Like the newspaper “extras” of yesteryear, it’s sensationalism that sells. In mid-June a poster identified only as “JoeDiver” posted a bold-typeface headline announcing “Dive With Martin killed another diver last year.” The “story” that followed stated “an instructor working for DWM took a girl to break the deep record for women. She never made it back. DWM denied they knew what the instructor was doing.” Some posted responses debated the ethics of Dive With Martin’s “involvement,” although a few more savvy respondents asked “What’s your agenda?” and “Why does your title say DWM killed the diver when your post says it was a renegade DWM?” One diver concluded that “somebody else on the island is so pissed about his success that they post crap like this....”

Although dive operators like Dive With Martin and Aldora serve a lot of serious divers and make most of their customers happy, working with boats and in diving means that equipment fails, operators screw up, accidents happen, and customers get mad. Most reasonable folks assess blame on the basis of whether the operator was negligent (or grossly negligent), not how irate the customer is.
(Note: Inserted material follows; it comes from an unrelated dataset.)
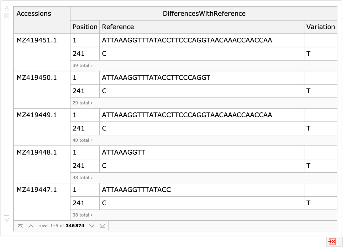Expand the "29 total" rows for MZ419450.1
Image resolution: width=343 pixels, height=248 pixels.
click(x=82, y=103)
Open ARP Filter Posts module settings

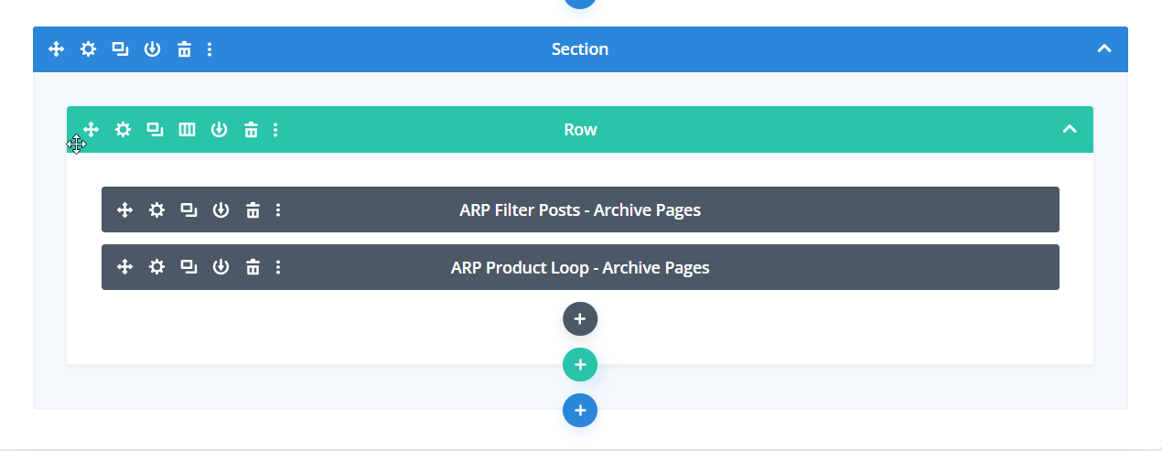157,210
But when volatile emotions and the internet’s high-tech bully pulpit combine to play both judge and jury, I'm not sure the verdict rendered is always fair and impartial.

The letters posted on the web aren't much different from the letters that cross my desk. I have to put each one in perspective. If I get 100 glowing reviews and one person who’s had a bad experience, I can't print only the bad experience and imply that it’s typical. There’s fallout from everything I publish. I have a duty to research each incident thoroughly, look at everyone’s side, weigh the facts, and print a balanced account of what happened. A critical review can drive an operation out of business—hardly something I'd want to do cavalierly.

Should a business go under because one angry customer is very vocal? Dive consumers will decide, but if it does, it’s because divers are relying on what they read on the web to be accurate, objective, and balanced. Can online dive forums fill this bill? Given human nature, it’s easy to skew the forums’ balance: a score of positive reviews can quickly become buried in the avalanche of criticism stemming from a lone incident. As in the cases of Bowker and Dive With Martin, objectivity is also in question, and it’s impossible to know whether a complaint comes from an objective source or someone with a hidden agenda. The forums are an easy venue to exploit, and they’re as open to a competitor’s cheap shot as they are to genuinely aggrieved customers. Even in the case of aggrieved customers, readers still only hear one side of the story.

All told, the combination of one-sided narratives, the overwhelming number of negative postings, and the possibility that the source of the original complaint may be someone with an ax to grind adds up to a generous margin of error—yet often consumer response to flaming is dramatic, with customers fleeing in droves. Dillehay sums up the likely result quite well when he says, “Yes, we live by the internet, and we may die by the internet, but those who react to inflammatory accusations or rumors may only be hurting themselves and the quality of dive experience for all.”